I have come to the conclusion that monuments cause people to get upset as much as they cause people to come together. A Confederate monument put up in the 1890s doesn’t convey the same message these days. The monument to the presidents at Mount Rushmore doesn’t make Native Americans very happy. After all, it was carved into one of their sacred sites.Mount Rushmore

It’s not like monuments are going to last forever, anyway. How many buildings named in honor of people have been demolished? How many graveyards have been forgotten and grown over? How many Indian mounds have been dug up? How many Pharaoh graves have been looted?

I’m not sure how to end this post, so I’ll do it with a quote by Tommy Douglas, a prominent Canadian politician.

“I don’t mind being a symbol, but I don’t want to become a monument. There are monuments all over the Parliament buildings, and I’ve seen what the pigeons do to them.”

8 Responses to “A Monumental Post”

  1. satanicpanic May 1, 2013 at 04:27 #

    I visited Spain and their countryside is littered with castles, which is totally cool, but I wonder if places like that don’t hesitate to put up new monuments knowing they’ll be bequeathing people stuff to maintain 500 years from now. Americans don’t really have tons of things from 1000-2000 years ago, so we tend to hold onto random things, like childhood homes of famous people. Or carve faces into mountains.

    • Rick May 1, 2013 at 04:45 #

      That’s an interesting view. They understand what it’s like to take care of old stuff and don’t want to add more. There’s a bunch of cool stuff in Europe, though.
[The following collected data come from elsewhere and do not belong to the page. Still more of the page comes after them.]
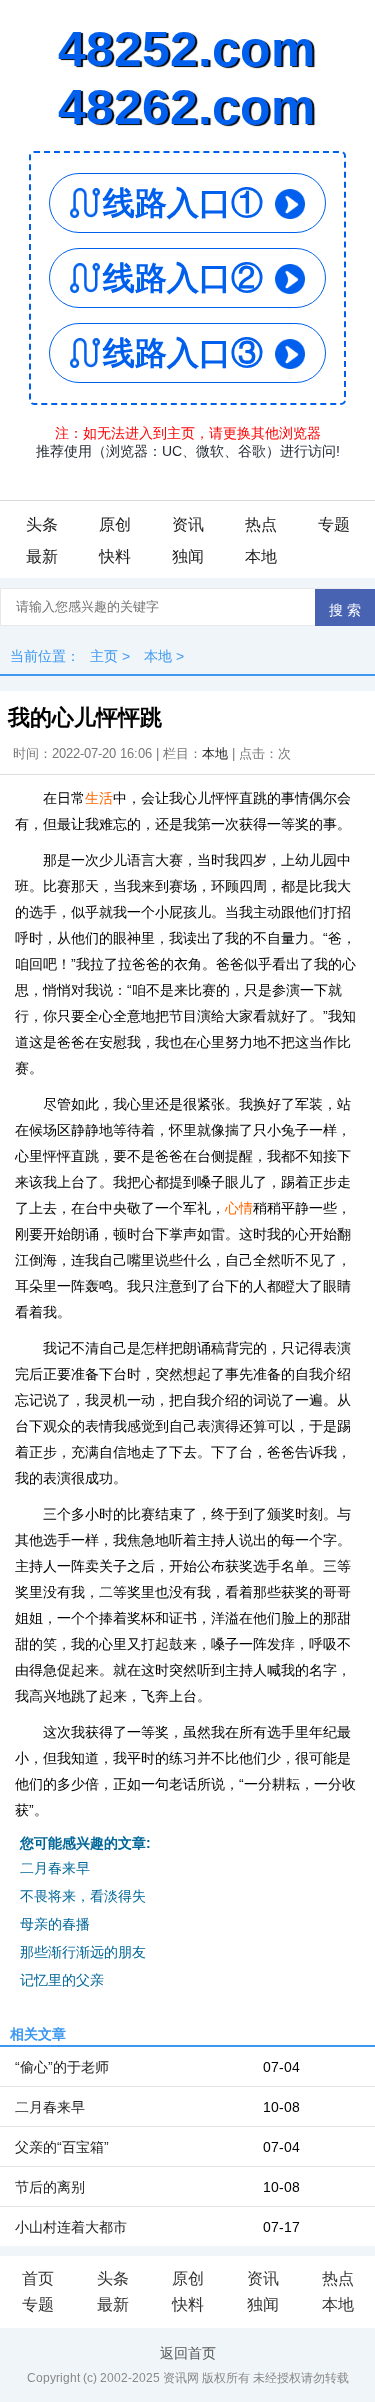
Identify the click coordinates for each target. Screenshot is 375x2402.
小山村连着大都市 (71, 2227)
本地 (261, 556)
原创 (115, 524)
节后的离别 (50, 2187)
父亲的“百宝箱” (62, 2147)
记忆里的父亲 (62, 1980)
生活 (99, 798)
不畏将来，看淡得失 (83, 1896)
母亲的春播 (55, 1924)
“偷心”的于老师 (62, 2067)
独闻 (188, 556)
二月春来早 (55, 1868)
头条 (42, 524)
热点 (261, 524)
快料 (115, 556)
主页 (104, 656)
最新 (42, 556)
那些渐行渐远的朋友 (83, 1952)
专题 (334, 524)
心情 (239, 1208)
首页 (38, 2278)
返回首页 (188, 2353)
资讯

  2. Diane Mawr May 2, 2013 at 14:15 #

    This is food for thought, certainly. I am so moved, though, by monuments. It isn’t just the sculpture or building, though generally these are beautiful. Monuments are always accompanied by information – about the time, the perspectives and with liberal quotes from the person or persons themselves that many tourists may not have seen or heard before. It is a way of sharing posthumously those thoughts and deeds that make the memory of those who have passed known to generations future. There are other ways of passing the information, but these monuments inspire by sight and sound and thought, perhaps moving us in ways that are not as much about the memory of the PERSON, but the memory and knowledge of what that person left for us to carry forward.

    • Rick May 2, 2013 at 14:36 #

      I think monuments are a matter of perspective. People view them differently depending on who we are. Many people tend to make monuments about themselves rather than the people being honored. But, maybe that’s the point in the first place.
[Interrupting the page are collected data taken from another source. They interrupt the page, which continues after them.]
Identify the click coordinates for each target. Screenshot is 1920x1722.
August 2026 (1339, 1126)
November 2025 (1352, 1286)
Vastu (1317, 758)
      • Diane Mawr May 2, 2013 at 14:39 #

        I agree with what you are saying. I believe this would be an excellent topic for discussion at a dinner party! Thanks for the post, always good to get my thinking hat on first thing 🙂

  3. DyingNote May 5, 2013 at 12:07 #

    Monuments often deify good human beings. I generally don’t care much for them except for when they arouse curiosity. Very, very well-written piece this.

    • Rick May 5, 2013 at 13:51 #

      Thank you. Deify is an excellent word. Humans are interesting because of our triumphs and failings. Monuments tend to mask half of that.